##### EXERCISE DATA #####
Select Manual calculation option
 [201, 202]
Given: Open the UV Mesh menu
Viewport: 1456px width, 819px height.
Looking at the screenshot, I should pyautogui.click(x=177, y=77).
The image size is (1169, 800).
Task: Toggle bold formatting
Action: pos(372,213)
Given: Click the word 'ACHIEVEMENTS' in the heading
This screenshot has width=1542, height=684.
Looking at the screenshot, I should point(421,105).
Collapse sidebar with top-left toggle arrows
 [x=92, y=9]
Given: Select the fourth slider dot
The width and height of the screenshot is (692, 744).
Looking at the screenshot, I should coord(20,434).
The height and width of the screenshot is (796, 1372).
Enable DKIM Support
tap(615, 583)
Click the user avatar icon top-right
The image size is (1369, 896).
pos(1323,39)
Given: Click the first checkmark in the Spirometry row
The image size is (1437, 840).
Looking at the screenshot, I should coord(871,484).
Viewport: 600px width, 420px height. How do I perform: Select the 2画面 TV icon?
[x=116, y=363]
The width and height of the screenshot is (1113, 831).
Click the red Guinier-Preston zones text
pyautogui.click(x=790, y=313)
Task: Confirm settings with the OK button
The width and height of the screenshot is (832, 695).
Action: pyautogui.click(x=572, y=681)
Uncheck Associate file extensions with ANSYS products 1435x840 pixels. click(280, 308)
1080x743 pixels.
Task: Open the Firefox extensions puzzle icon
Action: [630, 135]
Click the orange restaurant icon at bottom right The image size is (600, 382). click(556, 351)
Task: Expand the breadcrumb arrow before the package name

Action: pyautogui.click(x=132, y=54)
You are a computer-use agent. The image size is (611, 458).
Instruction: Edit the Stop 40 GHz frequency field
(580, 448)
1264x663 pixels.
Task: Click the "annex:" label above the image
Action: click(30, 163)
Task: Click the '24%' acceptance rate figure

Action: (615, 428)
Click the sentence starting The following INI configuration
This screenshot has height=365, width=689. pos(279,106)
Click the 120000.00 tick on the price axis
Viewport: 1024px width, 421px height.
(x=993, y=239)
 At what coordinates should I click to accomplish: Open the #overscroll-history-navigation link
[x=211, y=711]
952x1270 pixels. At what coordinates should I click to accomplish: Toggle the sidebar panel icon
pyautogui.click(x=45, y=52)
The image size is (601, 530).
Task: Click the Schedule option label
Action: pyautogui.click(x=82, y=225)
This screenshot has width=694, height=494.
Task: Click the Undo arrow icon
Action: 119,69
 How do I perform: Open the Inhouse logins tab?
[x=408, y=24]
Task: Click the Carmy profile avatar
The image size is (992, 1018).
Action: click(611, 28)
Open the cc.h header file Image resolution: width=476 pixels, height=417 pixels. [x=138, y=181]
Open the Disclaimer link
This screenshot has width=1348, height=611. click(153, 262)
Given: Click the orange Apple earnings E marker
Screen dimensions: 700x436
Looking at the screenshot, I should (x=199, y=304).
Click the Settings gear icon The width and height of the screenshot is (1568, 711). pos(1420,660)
#####
Please show every line above that includes the word "orange".

TASK RESPONSE:
Click the orange restaurant icon at bottom right The image size is (600, 382). click(556, 351)
Given: Click the orange Apple earnings E marker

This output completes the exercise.